_PROBLEM:_
Starting at the line with "This screenshot has", return every line through the final one of the data, word for word. Pictures stay out.

────────────────────────────────────────

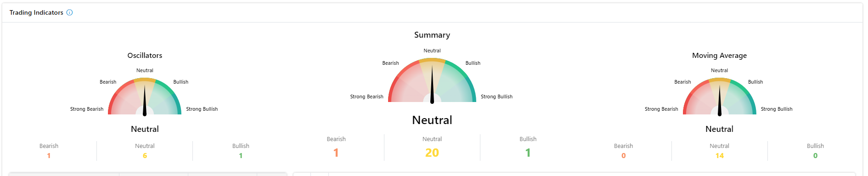Click the Moving Average gauge dial
868x176 pixels.
pyautogui.click(x=720, y=97)
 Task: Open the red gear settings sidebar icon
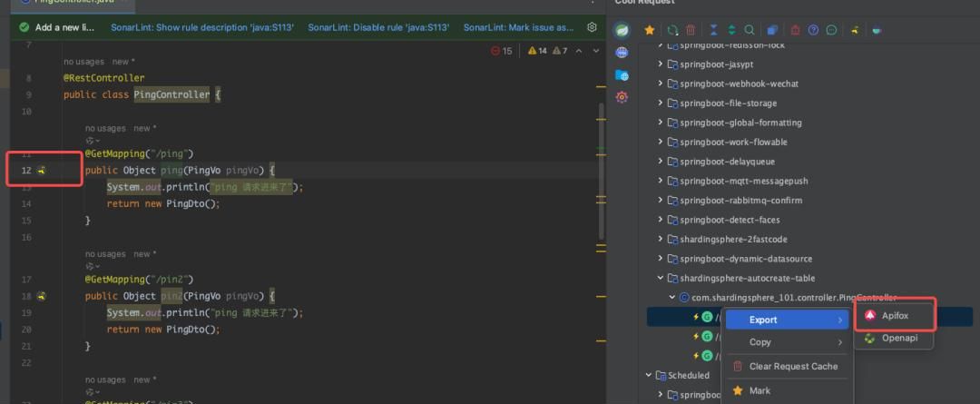pyautogui.click(x=622, y=97)
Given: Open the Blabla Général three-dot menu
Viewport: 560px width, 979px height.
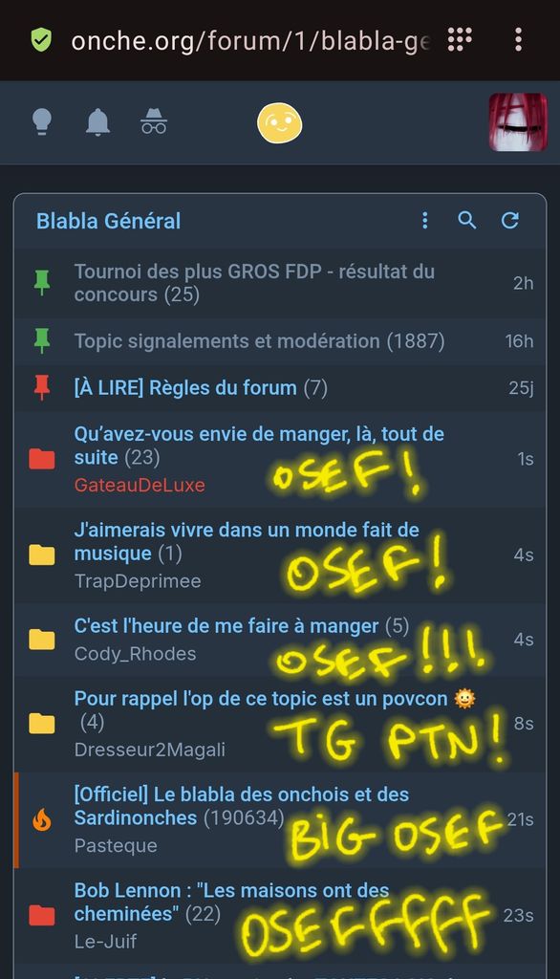Looking at the screenshot, I should pos(424,221).
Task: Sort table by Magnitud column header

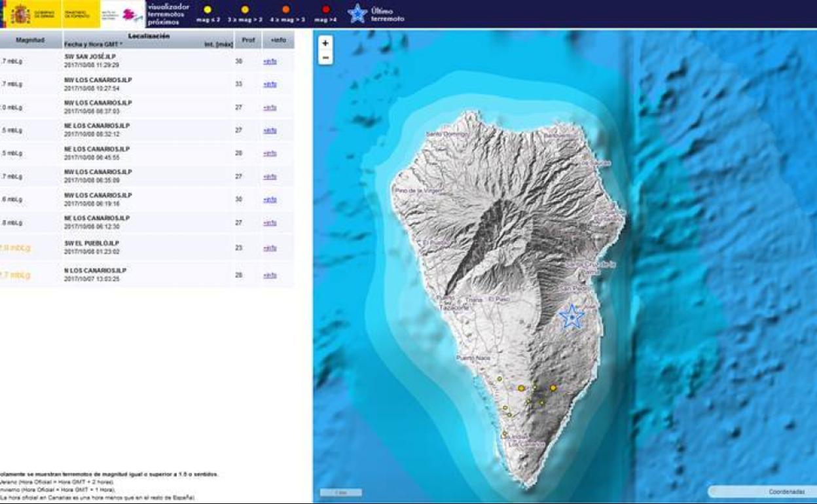Action: pyautogui.click(x=30, y=40)
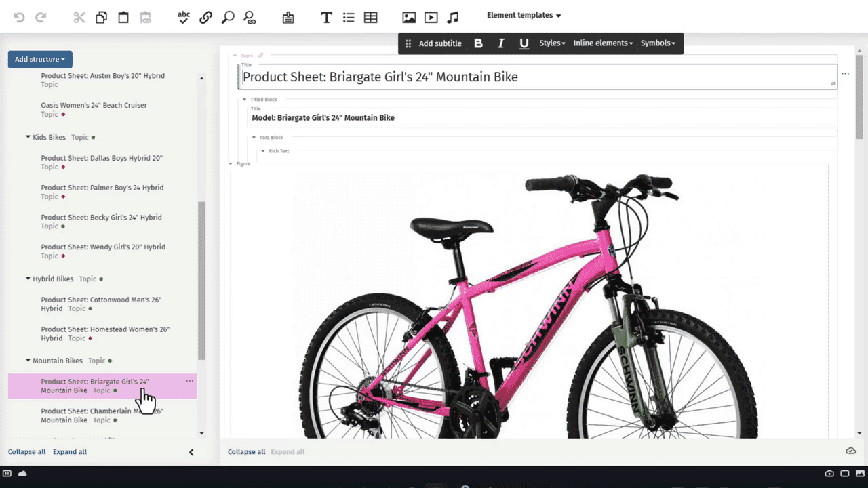Toggle italic formatting
The height and width of the screenshot is (488, 868).
500,43
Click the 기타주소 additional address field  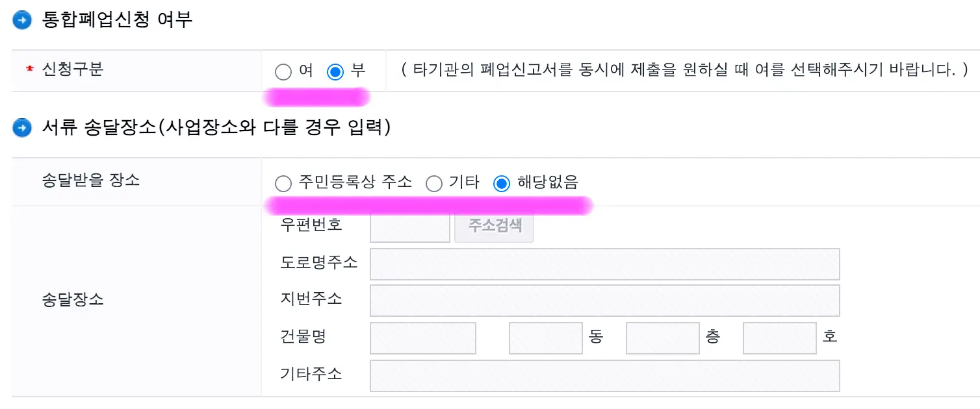tap(604, 375)
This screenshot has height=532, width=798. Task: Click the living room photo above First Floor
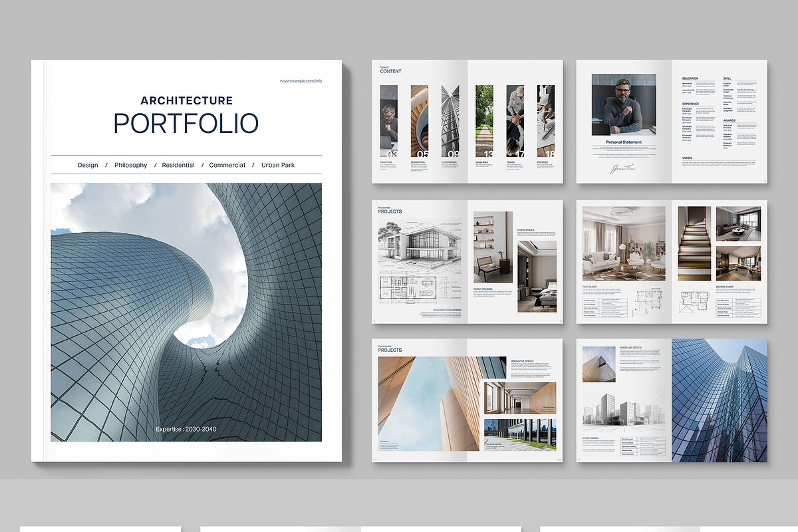coord(623,243)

────────────────────────────────────────

_RESULT OF THE EXERCISE:_
This screenshot has height=532, width=798. Task: Click the living room photo above First Floor
coord(623,243)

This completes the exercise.